The 200 years that began with Augustus's rule is traditionally regarded as the Pax Romana ("Roman Peace"). During this period, the cohesion of the empire was furthered by a degree of social stability and economic prosperity that Rome had never before experienced. Uprisings in the provinces were infrequent, but put down "mercilessly and swiftly" when they occurred. The success of Augustus in establishing principles of dynastic succession was limited by his outliving a number of talented potential heirs. The Julio-Claudian dynasty lasted for four more emperors—Tiberius, Caligula, Claudius and Nero—before it yielded in 69 AD/CE to the strife-torn Year of Four Emperors, from which Vespasian emerged as victor. Vespasian became the founder of the brief Flavian dynasty, to be followed by the Nerva–Antonine dynasty which produced the "Five Good Emperors": Nerva, Trajan, Hadrian, Antoninus Pius and the philosophically-inclined Marcus Aurelius.

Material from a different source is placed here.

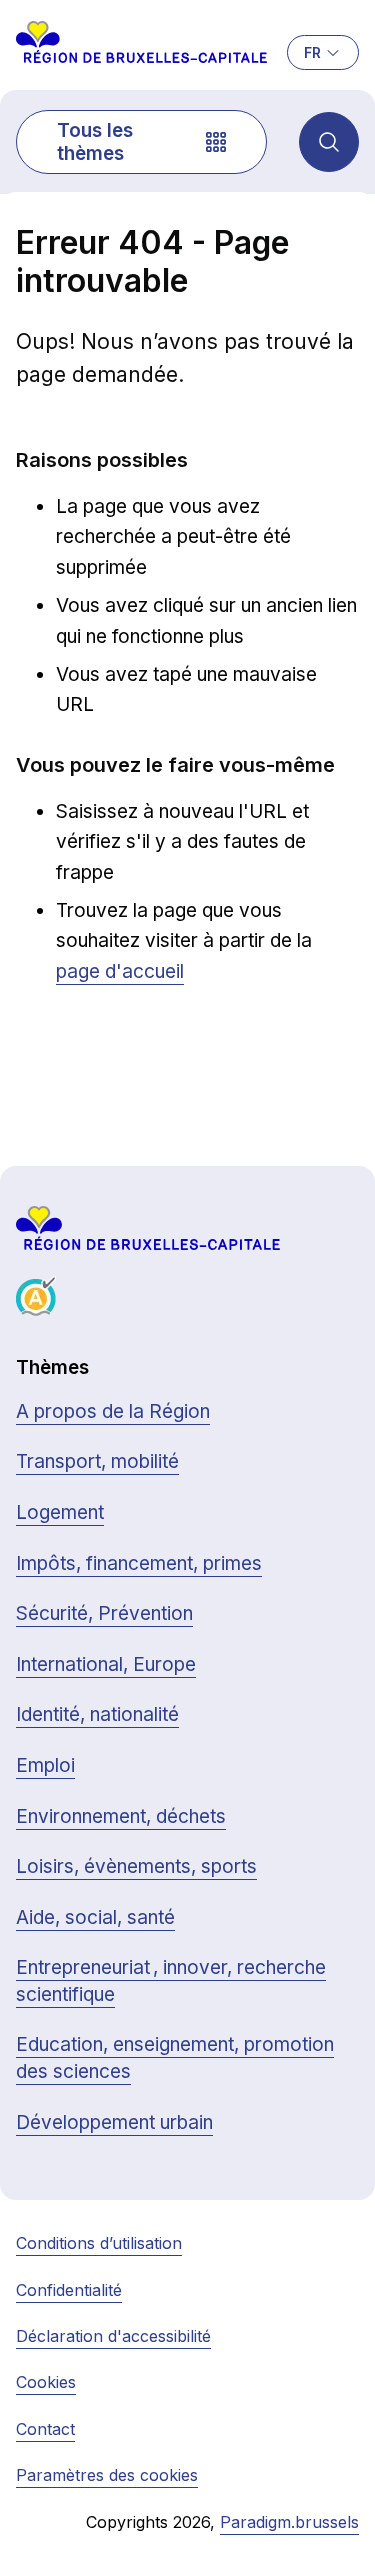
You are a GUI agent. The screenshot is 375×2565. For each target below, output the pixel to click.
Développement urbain (114, 2122)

In the view of the Greek historian Dio Cassius, a contemporary observer, the accession of the emperor Commodus in 180 AD/CE marked the descent "from a kingdom of gold to one of rust and iron"—a famous comment which has led some historians, notably Edward Gibbon, to take Commodus' reign as the beginning of the decline of the Roman Empire.

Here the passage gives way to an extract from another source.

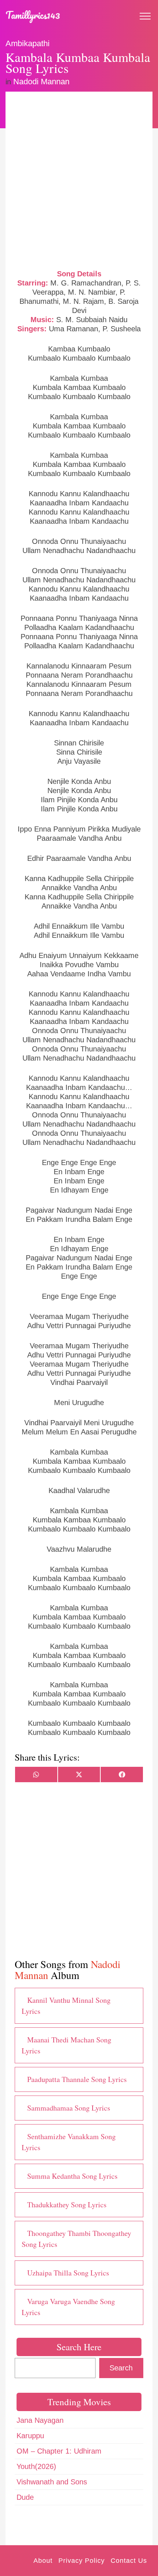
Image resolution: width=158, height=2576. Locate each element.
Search (121, 2368)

In 212 AD/CE, during the reign of Caracalla, Roman citizenship was granted to all freeborn inhabitants of the empire. But despite this gesture of universality, the Severan dynasty was tumultuous—an emperor's reign was ended routinely by his murder or execution—and, following its collapse, the Roman Empire was engulfed by the Crisis of the Third Century, a period of invasions, civil strife, economic disorder, and plague. In defining historical epochs, this crisis is sometimes viewed as marking the transition from Classical Antiquity to Late Antiquity. Aurelian (reigned 270–275) brought the empire back from the brink and stabilized it.

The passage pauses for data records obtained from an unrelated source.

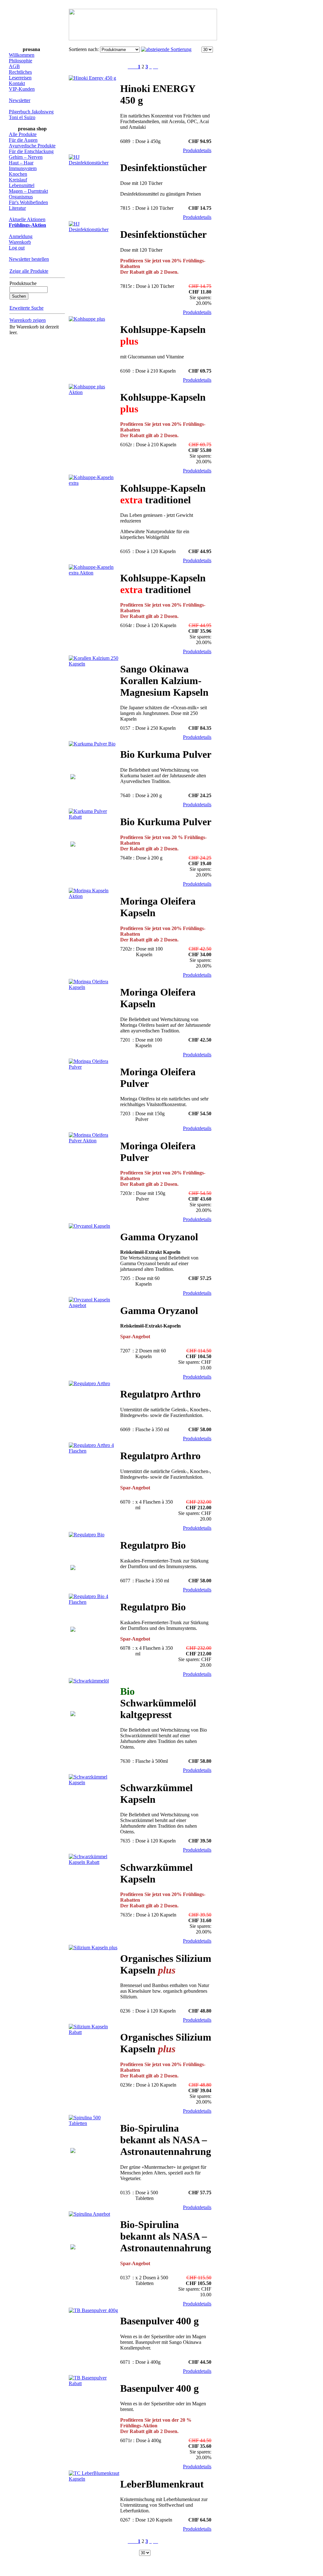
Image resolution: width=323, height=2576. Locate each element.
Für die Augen (23, 140)
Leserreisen (20, 77)
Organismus (21, 196)
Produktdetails (197, 150)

Diocletian divided the empire into four regions, each ruled by a separate emperor, the Tetrarchy. Confident that he fixed the disorders that were plaguing Rome, he abdicated along with his co-emperor, and the Tetrarchy soon collapsed. Order was eventually restored by Constantine the Great, and who established Constantinople as the new capital of the Byzantine Empire. During the decades of the Constantinian and Valentinian dynasties, the empire was divided along an east–west axis, with dual power centres in Constantinople and Rome. The reign of Julian, who under the influence of his adviser Mardonius attempted to restore Classical Roman and Hellenistic religions.

The Roman Empire began to disintegrate in the early 5th century as Germanic migrations and invasions overwhelmed the capacity of the empire to assimilate the migrants and fight off the invaders. The Romans were successful in fighting off all invaders, most famously Attila, though the empire had assimilated so many Germanic peoples of dubious loyalty to Rome that the empire started to dismember itself. Most chronologies place the end of the Roman Empire in 476, when Romulus Augustus was forced to abdicate to the Germanic warlord Odoacer. By placing himself under the rule of the Byzantine Emperor, rather than naming himself emperor (as other Germanic chiefs had done after deposing past emperors), Odoacer ended the Roman Empire, by sending the imperial regalia to the Byzantine Emperor Zeno in effect declaring him sole emperor, and placing Odoacer himself as his nominal subordinate, though in reality Italy was now ruled by Odoacer alone. The Byzantine Empire continued to exist until the reign of Constantine XI Palaiologos who became the last Roman Emperor on 29 May 1453 after dying in battle during the Siege of Constantinople against Mehmed II or "the Conqueror" and his Ottoman forces, ending the Byzantine Empire, though Mehmed II would himself also claim the title of caesar or Kayser-i Rum in an attempt to claim a connection to the Roman Empire.